• [Work item]
Which lines below contain "button"? Pull them out.

[Stored items]
┌──

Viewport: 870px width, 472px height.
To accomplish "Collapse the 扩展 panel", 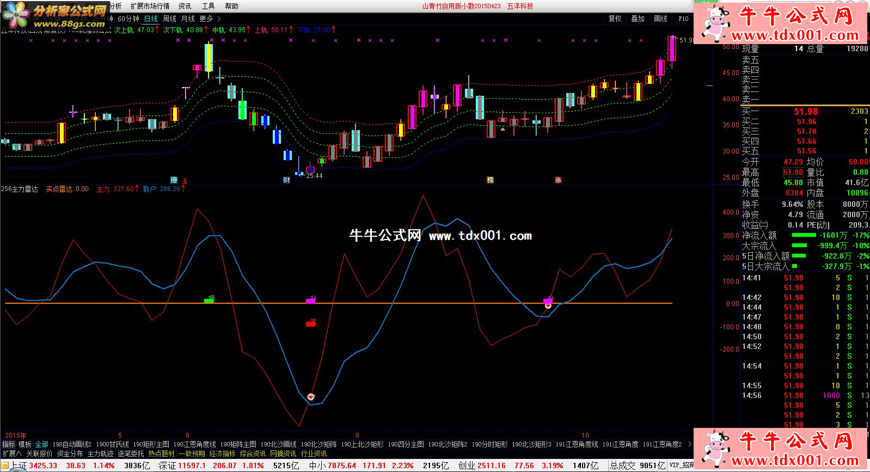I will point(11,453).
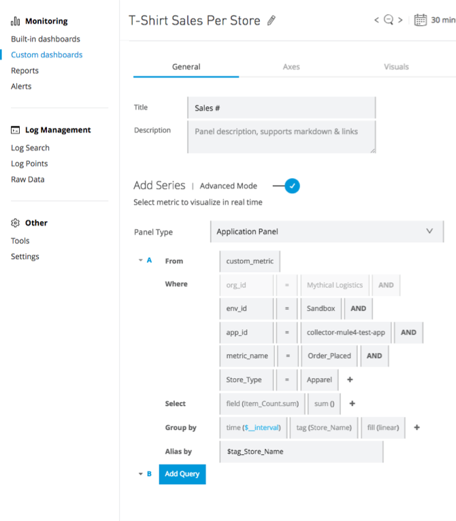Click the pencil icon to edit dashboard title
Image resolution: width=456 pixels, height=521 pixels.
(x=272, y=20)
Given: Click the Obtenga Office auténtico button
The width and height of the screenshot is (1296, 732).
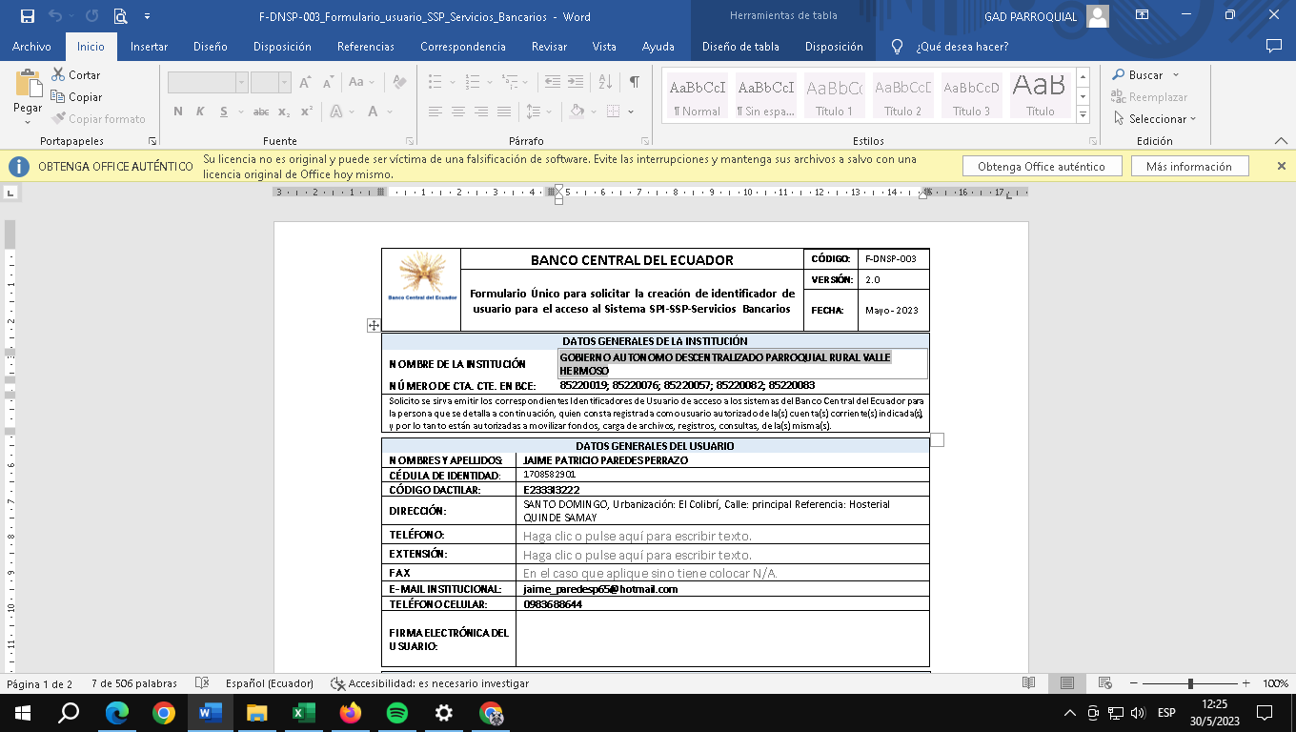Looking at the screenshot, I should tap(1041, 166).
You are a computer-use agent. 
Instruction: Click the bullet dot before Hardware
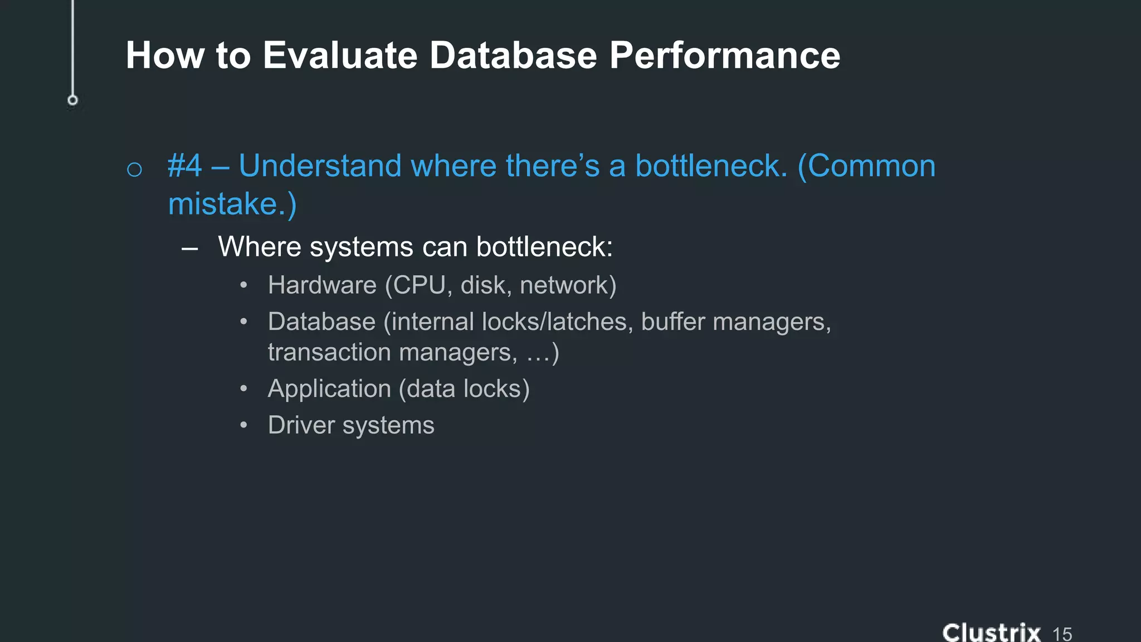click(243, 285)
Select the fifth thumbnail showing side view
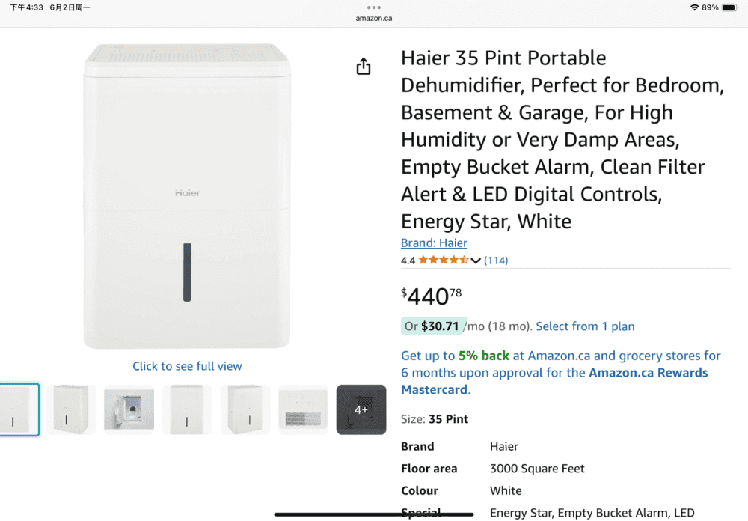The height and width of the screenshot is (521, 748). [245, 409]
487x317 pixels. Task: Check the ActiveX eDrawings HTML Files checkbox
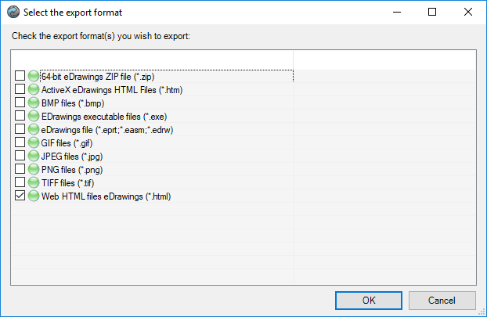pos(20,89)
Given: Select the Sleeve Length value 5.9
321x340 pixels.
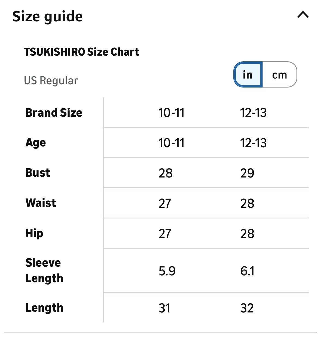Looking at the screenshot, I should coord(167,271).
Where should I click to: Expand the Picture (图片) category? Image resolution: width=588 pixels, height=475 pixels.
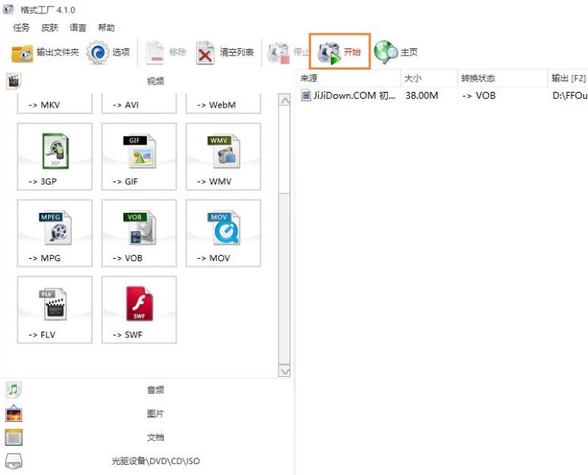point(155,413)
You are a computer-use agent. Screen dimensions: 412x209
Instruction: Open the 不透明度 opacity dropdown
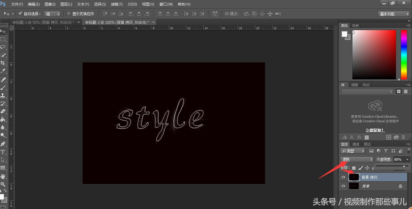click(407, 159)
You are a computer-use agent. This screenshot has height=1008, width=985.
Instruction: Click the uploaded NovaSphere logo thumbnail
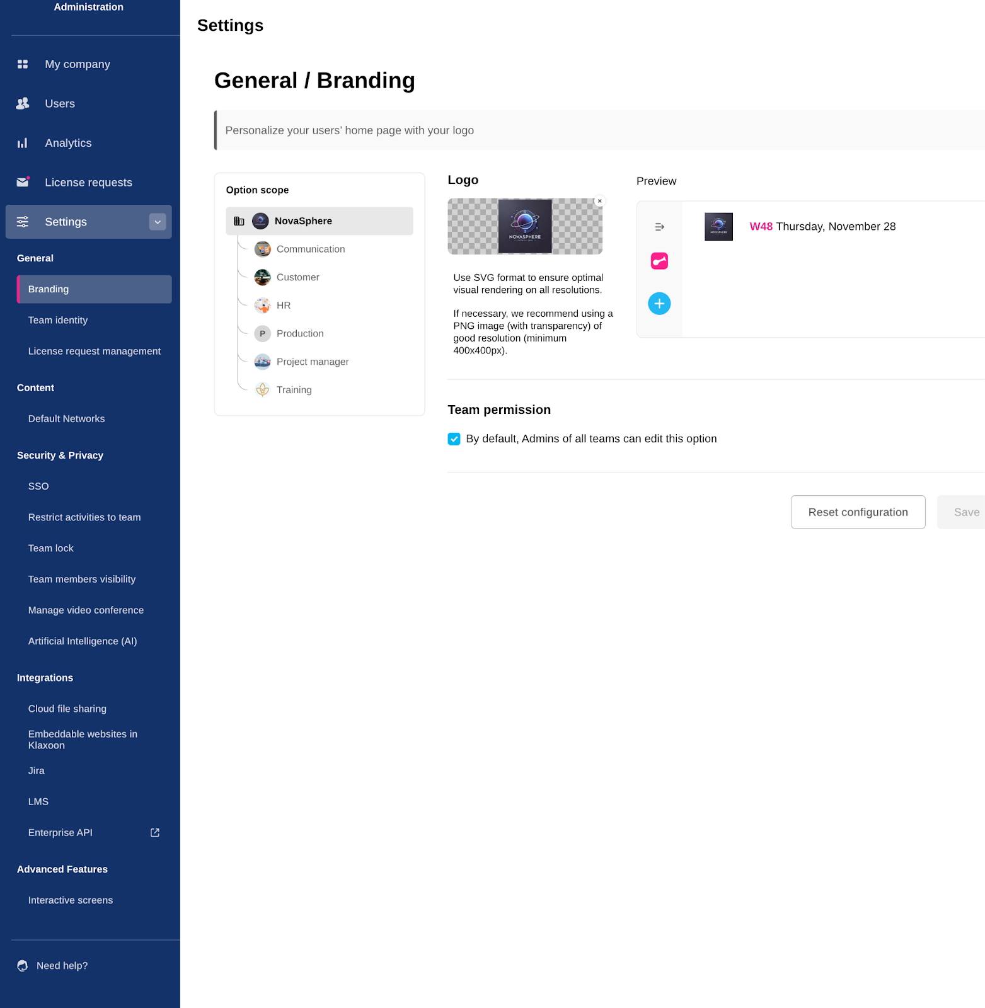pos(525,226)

└──
┌──

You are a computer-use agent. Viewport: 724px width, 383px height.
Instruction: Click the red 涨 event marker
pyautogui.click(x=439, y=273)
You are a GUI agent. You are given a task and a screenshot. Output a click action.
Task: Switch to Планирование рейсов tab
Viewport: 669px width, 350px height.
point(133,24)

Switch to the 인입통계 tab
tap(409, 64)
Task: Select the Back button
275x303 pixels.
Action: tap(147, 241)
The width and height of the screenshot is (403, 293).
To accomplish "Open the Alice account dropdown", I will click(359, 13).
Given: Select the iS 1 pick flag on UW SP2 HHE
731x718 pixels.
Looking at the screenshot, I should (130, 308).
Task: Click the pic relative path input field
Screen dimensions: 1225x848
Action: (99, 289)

└──

• [Result below]
Given: Click the Obtenga Office auténtico button
Task: Select the Back button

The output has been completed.